Everywhere Gabriella went following her brain cancer diagnosis, she brought a frying pan to smash a walnut. Even at the Eiffel Tower in Paris. It started when Gabriella's father broke the news to his young daughter  that she had a brain tumor. "They told us it was the size of a walnut, so we would take, every night, take a few walnuts outside, and give them a good whack with a frying pan," recalls Mark Miller.

She became a warrior against cancer, hers and others'. "It's not fair just because we're smaller just because we don't know as much doesn't mean we're not important," said Gabriella in an October interview on TheTruth365.org, which describes itself as an "Emmy Award-winning grass-roots documentary film and social media campaign that gives a voice to all children fighting all forms of cancer."

The Millers quickly learned how little was available for kids with cancer. "Gabriella questioned, all the time, why they don't have a real drug that will help us kids?" says Gabriella's mother, Ellyn.

Less than 4% of $5 billion in cancer research goes to childhood cancers. "One of my fears is that more really young children are going to die," Gabriella said in that heartbreaking October interview.

Watching her in the videos, she almost seemed like an old soul. "We've heard that a lot. Yeah, she-- she got it. She understood," says Mark Miller.

"Once you get cancer you kind of have to be all grown up," said Gabriella, "and you don't really have a childhood."

But Gabriella embraced activism, in speeches and online videos, with a simple message to politicians: Stop talking and start doing.

6 weeks ago, Gabriella lost her 11-month battle with cancer. But her message got through. Republican Greg Harper and Democrat Peter Welch want to take $126 million federal dollars over 10 years set aside for political conventions, to direct it to pediatric research.

After meeting her parents, Republican House Majority leader Eric Cantor named the bill after Gabriella Miller.

It's pretty rare to name a piece of legislation after a person, but Cantor says "It could be a really inspiring story for so many people instead of spending money on political conventions for the political parties, shouldn't we have as our priority medical research for kids?" 

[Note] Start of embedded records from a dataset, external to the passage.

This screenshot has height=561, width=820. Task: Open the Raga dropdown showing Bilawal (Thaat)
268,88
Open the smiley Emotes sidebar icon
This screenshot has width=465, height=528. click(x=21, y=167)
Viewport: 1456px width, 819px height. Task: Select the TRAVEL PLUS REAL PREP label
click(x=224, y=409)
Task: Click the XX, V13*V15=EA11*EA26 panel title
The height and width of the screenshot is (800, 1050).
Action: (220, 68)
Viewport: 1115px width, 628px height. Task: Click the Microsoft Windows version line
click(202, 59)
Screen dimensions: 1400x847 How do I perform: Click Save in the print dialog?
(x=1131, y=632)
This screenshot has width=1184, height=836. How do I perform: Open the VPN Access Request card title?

Still, it's not without controversy.

"This bill of Leader Cantor is an absolute fraud," says Rep. Nita Lowey, (D), a ranking member if the Senate Appropriations Committee. Lowey and other senior Democrats oppose this as a publicity stunt to paper over billions in cuts to cancer research. "As a mother and a grandmother, my heart goes out to Gabriella's mother. Bring back the 1.55 billion dollars that they cut from the National Institutes of Health."

Cantor vows to work on that and the Democratic sponsor says he, too, wants billions reinvested, but you've got to start somewhere. "Can we just put the battle axes down for a while and take a step forward?" asks Rep. Peter Welch, a Democrat from Vermont. "I think we can."

In the spirit of this from little Gabriella: "If I lose my battle then I want other people to carry on the war, and we're going to win this war.  I'll be in a good place and it won't be all that bad."